What does communications mean, really?
The big questions in a student’s high school years revolve around the future, especially college and a specific major. While some students have been dead set on the track to become a doctor since their early years, most are confused and intimidated by the enormous amount of options available. When a student chooses communications as his or her focus, many nod and agree that it would be a good route, but what does communications really mean? Speaking in front of a camera or writing a news article? Handling graphics for a news show or creating an advertising campaign for a big name company? A recent open house of the communications college at Penn State cleared up all confusion.
The journalism major at Penn State includes three focus areas: print, broadcast, and photo. Fairly obvious, print is focused on writing for newspapers, broadcast on reporting on-screen, and photo on capturing images of newsworthy scenes and events. Ask someone what communications is, and this will most likely be the answer, but there is so much more to it.
Another aspect of communications is advertising/public relations. Relatively straightforward, advertising can be compared to marketing communications. These students study all aspects that go into making a successful ad, like demographics, age group, and design.
The next category is film-video, which could include movie making, television creation, and documentary studies. A highly collaborative form of communications, a film-video major must cultivate critical thinking and good time management skills.
Another part of the communications field offered is telecommunications. Although possessing a misleading name (I believed it was television communicating), this major incorporates all the background aspects of broadcast journalism and takes a business angle on the subject. Graduates with a telecom degree could leave college and become a manager at NBC or a producer of a popular program.
The final major offered at Penn State is called media studies. Taking a more analytical view of communications, media studies students focus on trends in general communications and how it affects the masses. It can also be connected to other educational tracks like pre-law.

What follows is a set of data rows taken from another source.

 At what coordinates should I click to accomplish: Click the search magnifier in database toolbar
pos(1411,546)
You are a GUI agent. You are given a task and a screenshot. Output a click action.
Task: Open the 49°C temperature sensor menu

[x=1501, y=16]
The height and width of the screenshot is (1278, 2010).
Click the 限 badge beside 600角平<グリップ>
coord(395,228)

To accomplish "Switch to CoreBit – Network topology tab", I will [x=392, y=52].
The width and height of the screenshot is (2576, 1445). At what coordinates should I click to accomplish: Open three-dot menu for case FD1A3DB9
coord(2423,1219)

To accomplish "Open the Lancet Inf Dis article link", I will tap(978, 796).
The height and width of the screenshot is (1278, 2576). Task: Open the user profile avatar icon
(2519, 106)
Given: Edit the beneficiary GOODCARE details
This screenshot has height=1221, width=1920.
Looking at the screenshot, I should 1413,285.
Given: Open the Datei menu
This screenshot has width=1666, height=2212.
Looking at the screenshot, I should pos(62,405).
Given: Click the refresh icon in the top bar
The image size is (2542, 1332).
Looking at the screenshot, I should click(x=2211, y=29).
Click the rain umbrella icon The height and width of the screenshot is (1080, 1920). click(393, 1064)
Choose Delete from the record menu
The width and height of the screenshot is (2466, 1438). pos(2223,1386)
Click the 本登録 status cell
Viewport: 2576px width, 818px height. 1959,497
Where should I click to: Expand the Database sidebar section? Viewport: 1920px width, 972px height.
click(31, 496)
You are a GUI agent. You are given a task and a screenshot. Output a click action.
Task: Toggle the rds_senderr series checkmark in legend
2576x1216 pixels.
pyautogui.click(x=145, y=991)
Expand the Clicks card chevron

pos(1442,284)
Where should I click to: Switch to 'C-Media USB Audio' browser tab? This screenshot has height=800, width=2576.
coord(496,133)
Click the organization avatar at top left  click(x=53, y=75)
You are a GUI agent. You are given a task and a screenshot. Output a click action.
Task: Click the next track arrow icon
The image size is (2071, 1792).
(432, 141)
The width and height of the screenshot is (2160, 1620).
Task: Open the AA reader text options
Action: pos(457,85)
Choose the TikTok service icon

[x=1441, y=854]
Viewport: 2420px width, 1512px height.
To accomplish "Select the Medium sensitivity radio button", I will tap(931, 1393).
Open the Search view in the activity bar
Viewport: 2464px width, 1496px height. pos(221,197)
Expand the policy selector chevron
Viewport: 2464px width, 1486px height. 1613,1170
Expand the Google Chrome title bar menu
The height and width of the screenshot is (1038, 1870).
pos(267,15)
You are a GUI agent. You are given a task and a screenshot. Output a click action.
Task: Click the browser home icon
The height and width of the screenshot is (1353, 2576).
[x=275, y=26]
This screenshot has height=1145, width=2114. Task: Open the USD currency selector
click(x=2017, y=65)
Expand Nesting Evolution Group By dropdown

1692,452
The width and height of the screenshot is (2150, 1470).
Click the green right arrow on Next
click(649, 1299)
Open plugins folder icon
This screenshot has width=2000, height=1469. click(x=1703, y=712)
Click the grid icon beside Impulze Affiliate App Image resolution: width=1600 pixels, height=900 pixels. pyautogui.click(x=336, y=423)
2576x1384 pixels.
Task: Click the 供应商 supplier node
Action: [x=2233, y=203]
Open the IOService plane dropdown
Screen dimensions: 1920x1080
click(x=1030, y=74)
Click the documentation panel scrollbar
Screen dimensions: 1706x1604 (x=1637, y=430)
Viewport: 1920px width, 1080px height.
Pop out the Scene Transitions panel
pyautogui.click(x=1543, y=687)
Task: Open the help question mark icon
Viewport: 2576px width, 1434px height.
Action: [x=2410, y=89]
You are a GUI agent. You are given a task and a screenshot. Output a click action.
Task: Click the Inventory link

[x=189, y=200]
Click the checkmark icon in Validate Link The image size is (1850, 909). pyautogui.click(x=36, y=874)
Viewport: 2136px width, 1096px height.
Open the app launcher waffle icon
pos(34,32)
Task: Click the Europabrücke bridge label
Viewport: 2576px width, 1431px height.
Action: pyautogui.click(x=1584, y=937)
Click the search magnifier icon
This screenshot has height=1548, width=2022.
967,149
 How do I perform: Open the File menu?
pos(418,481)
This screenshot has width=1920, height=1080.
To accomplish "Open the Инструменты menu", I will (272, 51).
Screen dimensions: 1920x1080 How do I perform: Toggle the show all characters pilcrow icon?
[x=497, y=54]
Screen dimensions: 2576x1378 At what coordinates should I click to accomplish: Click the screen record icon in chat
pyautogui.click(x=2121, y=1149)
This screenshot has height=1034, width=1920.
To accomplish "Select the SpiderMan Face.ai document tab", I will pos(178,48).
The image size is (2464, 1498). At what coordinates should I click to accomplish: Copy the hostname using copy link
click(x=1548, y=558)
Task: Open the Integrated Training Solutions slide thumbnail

The lines between these majors may still seem a little murky, but that is an integral part of communications. A comm student cannot be streamlined into one specific topic to succeed or else they will be unable to do their purpose: communicate events and opinions to the population. The fluidity of communications and its ability to teach many disciplines at once draws in prospective scholars, but knowing how communications is broken down aides a high school student in deciding the route they wish to take.